Protease secretion was analysed from supernatant collected from pellicles during biofilm formation. Protease secretion was assessed using an azocasein assay from pellicle supernatants. Pellicles were grown at 25 °C for up to 96 h and samples were collected at 24 h (day 1), 48 h (day 2), 72 h (day 3) and 96 h (day 4). Enzyme activity was normalized against wet pellet weight of the pellicle. Data are presented as the mean of four independent experiments and the error bars represent sem.

Fig. 6.

Spatial analysis of bpr transcription within the mature biofilm. (a) Bright-field and FITC merged image and (b) FITC image of a 9 µm vertical cross-section of a 48 h colony biofilm harbouring the Pbpr–gfp reporter fusion (NRS3921) detected by confocal microscopy.

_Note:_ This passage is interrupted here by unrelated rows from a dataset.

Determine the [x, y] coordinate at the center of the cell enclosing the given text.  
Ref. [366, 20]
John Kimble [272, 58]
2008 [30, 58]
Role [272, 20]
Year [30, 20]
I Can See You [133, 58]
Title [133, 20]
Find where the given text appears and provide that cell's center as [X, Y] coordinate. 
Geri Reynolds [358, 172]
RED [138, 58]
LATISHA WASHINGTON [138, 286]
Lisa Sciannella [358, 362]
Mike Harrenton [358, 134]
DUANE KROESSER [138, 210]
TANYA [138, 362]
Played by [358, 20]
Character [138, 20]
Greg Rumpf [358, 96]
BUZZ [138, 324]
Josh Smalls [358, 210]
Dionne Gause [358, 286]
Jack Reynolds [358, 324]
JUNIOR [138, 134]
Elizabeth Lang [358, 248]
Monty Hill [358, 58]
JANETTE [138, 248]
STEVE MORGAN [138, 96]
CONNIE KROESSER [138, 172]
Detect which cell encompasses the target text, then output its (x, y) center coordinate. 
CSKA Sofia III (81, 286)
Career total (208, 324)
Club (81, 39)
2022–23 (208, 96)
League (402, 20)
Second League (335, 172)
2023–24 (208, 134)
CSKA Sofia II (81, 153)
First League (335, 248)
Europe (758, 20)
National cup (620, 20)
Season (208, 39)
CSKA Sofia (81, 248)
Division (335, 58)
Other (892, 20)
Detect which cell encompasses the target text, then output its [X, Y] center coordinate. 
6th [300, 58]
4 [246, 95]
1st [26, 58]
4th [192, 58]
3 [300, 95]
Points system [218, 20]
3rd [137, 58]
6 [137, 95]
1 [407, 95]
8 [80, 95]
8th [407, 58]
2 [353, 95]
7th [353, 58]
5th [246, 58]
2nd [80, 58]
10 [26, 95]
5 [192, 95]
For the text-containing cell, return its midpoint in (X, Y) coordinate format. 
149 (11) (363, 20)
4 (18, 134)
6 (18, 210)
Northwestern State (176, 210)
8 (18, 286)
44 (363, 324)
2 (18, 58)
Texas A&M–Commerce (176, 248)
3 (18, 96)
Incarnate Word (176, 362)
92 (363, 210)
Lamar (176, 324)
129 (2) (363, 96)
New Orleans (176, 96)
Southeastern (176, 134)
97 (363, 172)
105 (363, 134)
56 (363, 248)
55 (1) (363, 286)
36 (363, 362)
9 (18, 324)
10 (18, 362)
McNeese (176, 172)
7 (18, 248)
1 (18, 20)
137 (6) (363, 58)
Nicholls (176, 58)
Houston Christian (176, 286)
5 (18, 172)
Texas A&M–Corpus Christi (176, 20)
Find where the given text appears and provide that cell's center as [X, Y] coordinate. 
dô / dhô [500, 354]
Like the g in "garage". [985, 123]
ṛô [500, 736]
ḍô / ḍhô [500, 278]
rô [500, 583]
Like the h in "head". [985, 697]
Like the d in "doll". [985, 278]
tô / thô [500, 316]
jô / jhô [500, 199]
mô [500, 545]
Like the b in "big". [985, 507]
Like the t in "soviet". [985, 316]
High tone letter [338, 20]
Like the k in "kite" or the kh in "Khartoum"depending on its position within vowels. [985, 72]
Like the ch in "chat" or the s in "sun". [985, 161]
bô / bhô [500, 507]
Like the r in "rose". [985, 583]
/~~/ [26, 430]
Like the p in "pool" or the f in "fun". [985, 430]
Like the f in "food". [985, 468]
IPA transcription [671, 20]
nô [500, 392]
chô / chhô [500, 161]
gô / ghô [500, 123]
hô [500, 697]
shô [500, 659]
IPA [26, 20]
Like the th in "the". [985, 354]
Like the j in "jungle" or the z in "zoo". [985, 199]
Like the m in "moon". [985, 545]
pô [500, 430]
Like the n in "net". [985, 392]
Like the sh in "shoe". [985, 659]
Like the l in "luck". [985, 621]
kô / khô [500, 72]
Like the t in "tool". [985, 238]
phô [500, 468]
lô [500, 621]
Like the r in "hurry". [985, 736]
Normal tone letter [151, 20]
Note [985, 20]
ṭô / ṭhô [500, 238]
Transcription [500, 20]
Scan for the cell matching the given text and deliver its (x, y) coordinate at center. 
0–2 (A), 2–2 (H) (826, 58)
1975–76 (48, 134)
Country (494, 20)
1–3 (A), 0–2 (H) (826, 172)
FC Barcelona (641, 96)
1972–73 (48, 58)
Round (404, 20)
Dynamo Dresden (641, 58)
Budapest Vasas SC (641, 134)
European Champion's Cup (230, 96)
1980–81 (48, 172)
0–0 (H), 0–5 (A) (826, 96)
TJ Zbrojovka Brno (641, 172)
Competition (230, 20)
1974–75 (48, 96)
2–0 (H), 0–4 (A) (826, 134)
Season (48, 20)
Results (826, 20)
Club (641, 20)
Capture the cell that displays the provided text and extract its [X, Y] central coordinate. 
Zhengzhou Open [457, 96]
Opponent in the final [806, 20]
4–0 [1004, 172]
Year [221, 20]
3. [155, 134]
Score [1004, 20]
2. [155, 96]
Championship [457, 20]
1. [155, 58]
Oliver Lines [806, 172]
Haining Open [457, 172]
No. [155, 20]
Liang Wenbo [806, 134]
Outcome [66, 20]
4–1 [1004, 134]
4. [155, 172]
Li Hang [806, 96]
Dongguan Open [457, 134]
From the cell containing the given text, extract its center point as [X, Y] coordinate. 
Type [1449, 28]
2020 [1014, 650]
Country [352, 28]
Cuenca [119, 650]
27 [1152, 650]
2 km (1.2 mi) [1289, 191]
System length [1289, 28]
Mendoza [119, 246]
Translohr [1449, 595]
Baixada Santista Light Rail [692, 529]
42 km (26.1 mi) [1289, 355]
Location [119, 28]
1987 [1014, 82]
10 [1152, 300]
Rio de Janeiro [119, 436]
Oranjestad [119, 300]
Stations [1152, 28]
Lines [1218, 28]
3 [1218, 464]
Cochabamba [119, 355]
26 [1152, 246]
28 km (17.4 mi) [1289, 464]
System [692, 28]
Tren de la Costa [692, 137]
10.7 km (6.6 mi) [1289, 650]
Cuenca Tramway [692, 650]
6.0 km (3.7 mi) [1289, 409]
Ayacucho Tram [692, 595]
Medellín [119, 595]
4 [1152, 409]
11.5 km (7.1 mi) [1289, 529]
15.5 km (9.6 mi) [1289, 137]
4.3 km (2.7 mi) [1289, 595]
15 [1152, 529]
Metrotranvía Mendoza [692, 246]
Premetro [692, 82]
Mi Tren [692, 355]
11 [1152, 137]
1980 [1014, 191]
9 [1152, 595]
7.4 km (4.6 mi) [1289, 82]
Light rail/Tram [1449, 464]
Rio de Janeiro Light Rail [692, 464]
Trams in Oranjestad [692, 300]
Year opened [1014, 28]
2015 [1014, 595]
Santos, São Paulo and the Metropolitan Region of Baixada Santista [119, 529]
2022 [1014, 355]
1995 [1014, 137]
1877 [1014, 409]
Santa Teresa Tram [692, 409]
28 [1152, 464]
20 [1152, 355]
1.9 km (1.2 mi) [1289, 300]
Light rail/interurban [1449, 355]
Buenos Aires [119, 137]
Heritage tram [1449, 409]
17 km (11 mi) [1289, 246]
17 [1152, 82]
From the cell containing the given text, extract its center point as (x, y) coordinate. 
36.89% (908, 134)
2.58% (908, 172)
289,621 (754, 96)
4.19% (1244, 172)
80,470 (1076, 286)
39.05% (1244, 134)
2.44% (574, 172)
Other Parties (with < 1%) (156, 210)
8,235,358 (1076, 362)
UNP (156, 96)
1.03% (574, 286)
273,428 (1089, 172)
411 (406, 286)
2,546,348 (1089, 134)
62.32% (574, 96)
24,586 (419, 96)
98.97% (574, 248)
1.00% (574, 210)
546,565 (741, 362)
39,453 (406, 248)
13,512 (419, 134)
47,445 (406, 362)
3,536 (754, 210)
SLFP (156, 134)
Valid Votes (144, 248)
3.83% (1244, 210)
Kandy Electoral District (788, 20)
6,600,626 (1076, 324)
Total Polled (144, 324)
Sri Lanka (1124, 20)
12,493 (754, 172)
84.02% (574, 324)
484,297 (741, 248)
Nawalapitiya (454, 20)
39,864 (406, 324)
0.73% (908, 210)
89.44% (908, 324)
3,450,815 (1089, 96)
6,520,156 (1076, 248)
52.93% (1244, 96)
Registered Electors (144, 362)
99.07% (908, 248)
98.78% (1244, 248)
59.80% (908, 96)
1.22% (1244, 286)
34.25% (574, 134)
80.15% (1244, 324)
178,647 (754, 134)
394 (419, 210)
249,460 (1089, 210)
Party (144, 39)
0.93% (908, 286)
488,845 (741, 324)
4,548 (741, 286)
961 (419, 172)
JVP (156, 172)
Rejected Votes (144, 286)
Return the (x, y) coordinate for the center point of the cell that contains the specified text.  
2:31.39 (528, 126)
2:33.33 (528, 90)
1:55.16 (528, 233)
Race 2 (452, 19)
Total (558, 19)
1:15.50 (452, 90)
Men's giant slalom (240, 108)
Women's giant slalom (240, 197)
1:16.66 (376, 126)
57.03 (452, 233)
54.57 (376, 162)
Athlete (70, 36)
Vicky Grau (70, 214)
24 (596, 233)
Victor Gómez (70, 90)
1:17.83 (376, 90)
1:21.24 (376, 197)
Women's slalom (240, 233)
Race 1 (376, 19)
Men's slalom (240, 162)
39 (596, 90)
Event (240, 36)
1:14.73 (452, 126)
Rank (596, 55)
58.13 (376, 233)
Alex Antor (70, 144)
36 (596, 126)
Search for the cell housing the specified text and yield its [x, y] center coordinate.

The top (air interface) and bottom (agar interface) of the colony biofilm are indicated for reference purposes and shown as white lines. In (a), a 48 h colony biofilm is shown and the white box represents the approximate region of the biofilm that was imaged in cross-section. Bars, 10 µm. The images shown are representative of at least three independent experiments during which multiple fields of view were examined.

Fig. 7.

Co-expression of the bpr and tapA genes. (a, b) Static microscopy of NRS3378 cells harbouring the PtapA–mCherry and Pbpr–gfp transcriptional reporter fusions extracted from a pellicle biofilm after 24 h growth at 37 °C (a), where the asterisks indicate selected cells for which fluorescence was detected in both the TRITC (false coloured red) and the FITC (false coloured green) channels, for colony biofilms grown at 37 °C for the time (hours) indicated in the upper left-hand corner (b). Bars, 5 µm; the images are representative of multiple fields of view. (c) Microscopy analysis of NRS3921 harbouring PtapA–mKate2 and Pbpr–gfp transcriptional reporter constructs in real-time during microcolony development at 30 °C. Strain NRS3921 was imaged every 15 min. Images from the DIC, FITC (false coloured green) and TRITC (false coloured red) channels are shown above. The time (minutes) is indicated in the upper left-hand corner. Bars, 10 µm.

Fig. 8.

Origin of exoprotease-producing cells. Microscopy analysis of NRS3921 harbouring PtapA–mKate2 and Pbpr–gfp transcriptional reporter constructs during microcolony development at 30 °C. Strain NRS3921 was imaged every 15 min. Images from the DIC, FITC (false coloured green) and TRITC (false coloured red) channels are shown. The white and yellow arrowheads indicate cells that have transitioned directly from matrix production to exoprotease production. The green arrowheads indicate cells that have transitioned directly from a non-fluorescent state to exoprotease production. The blue arrowheads indicate cells that have transitioned from matrix-producing cells to exoprotease production and back to matrix production. The time (minutes) is indicated in the upper right-hand corners. Bars, 5 µm.